Villeneuve understands this and Blade Runner 2049 still intentionally leaves the most tantalising question unanswered. “Is it real?” K asks of Deckard’s K9 companion when he finally comes face to face. “I don’t know,” is the response.
There are places where Blade Runner 2049 succeeds. It is visually stunning: eerie landscapes, mysterious rooms, the glamorous detachment that was so magnetic 35 years ago. Ryan Gosling is undoubtably the perfect choice as an android for the present day. His clear blue eyes starring always into the middle distance, able to convey a sense of melancholic yearning, whilst simultaneously seeming far away and despondent. Villeneuve ensures there is enough warmth supplied by K’s holographic application girlfriend (Ana De Armas – think Scarlett Johansson’s Samantha in Her) to draw out K’s human side.

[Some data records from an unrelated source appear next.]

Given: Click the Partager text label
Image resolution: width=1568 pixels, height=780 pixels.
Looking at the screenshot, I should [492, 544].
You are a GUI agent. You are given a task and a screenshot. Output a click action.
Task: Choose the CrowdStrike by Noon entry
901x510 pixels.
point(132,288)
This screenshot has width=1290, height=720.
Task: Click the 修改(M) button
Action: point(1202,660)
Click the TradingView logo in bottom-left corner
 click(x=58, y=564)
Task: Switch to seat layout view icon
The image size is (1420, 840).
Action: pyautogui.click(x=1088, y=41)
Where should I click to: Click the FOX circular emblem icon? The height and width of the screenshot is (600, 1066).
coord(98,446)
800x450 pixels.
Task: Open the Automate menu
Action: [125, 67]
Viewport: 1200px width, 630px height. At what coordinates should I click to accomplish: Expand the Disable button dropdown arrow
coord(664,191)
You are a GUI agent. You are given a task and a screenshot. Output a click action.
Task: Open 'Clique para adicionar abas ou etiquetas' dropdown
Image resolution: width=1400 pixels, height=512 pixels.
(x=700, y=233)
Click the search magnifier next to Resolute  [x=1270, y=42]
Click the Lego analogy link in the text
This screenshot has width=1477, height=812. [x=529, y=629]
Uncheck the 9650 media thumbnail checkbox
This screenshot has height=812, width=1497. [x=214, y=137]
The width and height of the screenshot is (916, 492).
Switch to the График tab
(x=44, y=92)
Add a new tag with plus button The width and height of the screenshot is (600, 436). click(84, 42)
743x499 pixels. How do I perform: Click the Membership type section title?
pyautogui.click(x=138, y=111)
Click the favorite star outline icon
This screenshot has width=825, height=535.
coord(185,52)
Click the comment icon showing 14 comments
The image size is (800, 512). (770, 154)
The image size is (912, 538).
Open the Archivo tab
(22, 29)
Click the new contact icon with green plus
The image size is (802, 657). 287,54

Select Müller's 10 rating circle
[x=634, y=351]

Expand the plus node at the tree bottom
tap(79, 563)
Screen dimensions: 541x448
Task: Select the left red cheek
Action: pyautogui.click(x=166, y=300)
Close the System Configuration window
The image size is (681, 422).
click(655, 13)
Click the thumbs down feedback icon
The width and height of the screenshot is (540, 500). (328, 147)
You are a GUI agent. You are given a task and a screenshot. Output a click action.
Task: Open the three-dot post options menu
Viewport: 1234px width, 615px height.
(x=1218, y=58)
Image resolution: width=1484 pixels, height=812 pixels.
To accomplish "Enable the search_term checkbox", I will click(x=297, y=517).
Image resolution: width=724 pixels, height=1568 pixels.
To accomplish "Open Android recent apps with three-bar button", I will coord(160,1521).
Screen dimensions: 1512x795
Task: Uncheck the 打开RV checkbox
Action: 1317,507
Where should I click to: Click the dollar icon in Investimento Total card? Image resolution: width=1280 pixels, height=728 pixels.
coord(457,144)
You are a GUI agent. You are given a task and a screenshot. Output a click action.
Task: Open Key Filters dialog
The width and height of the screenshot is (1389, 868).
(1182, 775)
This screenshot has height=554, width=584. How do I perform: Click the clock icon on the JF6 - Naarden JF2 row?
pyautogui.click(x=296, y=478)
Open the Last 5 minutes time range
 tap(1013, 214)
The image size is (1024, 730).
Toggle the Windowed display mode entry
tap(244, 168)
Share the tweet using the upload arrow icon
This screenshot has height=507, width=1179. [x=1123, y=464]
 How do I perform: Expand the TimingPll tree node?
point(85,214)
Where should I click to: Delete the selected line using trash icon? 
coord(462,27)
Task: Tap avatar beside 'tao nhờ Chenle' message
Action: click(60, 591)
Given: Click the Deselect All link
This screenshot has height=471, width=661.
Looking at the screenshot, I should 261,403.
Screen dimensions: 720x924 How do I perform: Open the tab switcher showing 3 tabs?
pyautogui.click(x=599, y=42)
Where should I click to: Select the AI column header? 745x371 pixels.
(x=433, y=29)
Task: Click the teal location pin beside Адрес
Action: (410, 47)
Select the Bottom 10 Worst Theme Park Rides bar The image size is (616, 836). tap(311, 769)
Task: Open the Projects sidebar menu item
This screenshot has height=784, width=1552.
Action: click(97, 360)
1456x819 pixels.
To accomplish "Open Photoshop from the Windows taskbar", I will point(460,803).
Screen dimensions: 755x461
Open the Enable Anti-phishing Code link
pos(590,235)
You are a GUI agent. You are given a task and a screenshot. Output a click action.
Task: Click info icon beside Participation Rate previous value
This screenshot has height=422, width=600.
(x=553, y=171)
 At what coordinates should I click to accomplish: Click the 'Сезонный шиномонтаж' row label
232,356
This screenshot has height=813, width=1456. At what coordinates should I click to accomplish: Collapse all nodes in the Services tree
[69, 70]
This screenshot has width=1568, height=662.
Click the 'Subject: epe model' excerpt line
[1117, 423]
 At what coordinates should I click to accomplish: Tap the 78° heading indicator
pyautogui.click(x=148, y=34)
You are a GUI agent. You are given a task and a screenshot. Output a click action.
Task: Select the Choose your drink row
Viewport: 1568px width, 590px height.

As a film in its own right Blade Runner 2049 holds up. It is both accomplished and intriguing but, placed beside its predecessor, its hollowness becomes apparent. The brilliance of Blade Runner was that, embedded in the opulent aesthetic, was the engaging thriller narrative. The amalgamation of the two provided a strangely sensuous world, enticing as it was dangerous. At the heart of this puzzle is the human condition – the unsolvable existential crisis. Without the smoke and mirrors, Villeneuve relies on expansive shots and long silences to create the void. There is an overriding feeling of aching emptiness that is fundamentally cold and clinical without the visceral intensity of Scott’s original. As Ford raced through a Chandler-esque labyrinth, Gosling saunters through T.S Eliot’s Wasteland and its abstract traces of despair. The pace is frustratingly slow. There is an absence of momentum and tension that causes you to disengage. This is largely because, apart from Gosling’s K, there is little characterisation to be found.
There is a gaping hole where Rutger Hauers magnetic Roy kept us entranced all those years ago. There is no struggle for survival, no empathy to be found, and Ford arrives much too late in the game to sink his teeth in. Because of this, the inevitable dramatic conclusion, whilst done well (without giving too much away), lacks the dramatic gravitas of Deckard holding on for dear life to the steel girder of the Bradbury Building, fingers slipping, only to be saved at the last minute by Roy, his hand reaching out in the darkness. Its that heartbreaking moment, that realisation of how precious life is that made the first film so electrifying. Here, the direction should’ve been much tighter and less antiseptic. The overall effect is polished, but vacant. I found myself longing for the exotic aroma of Asian street food, the mysterious synths of Vangelis’ genius score and the magical intrigue of an origami unicorn. Perhaps this is where we have evolved too; the pensive sadness, the yearning for a different reality, the strangeness of the world we’re in.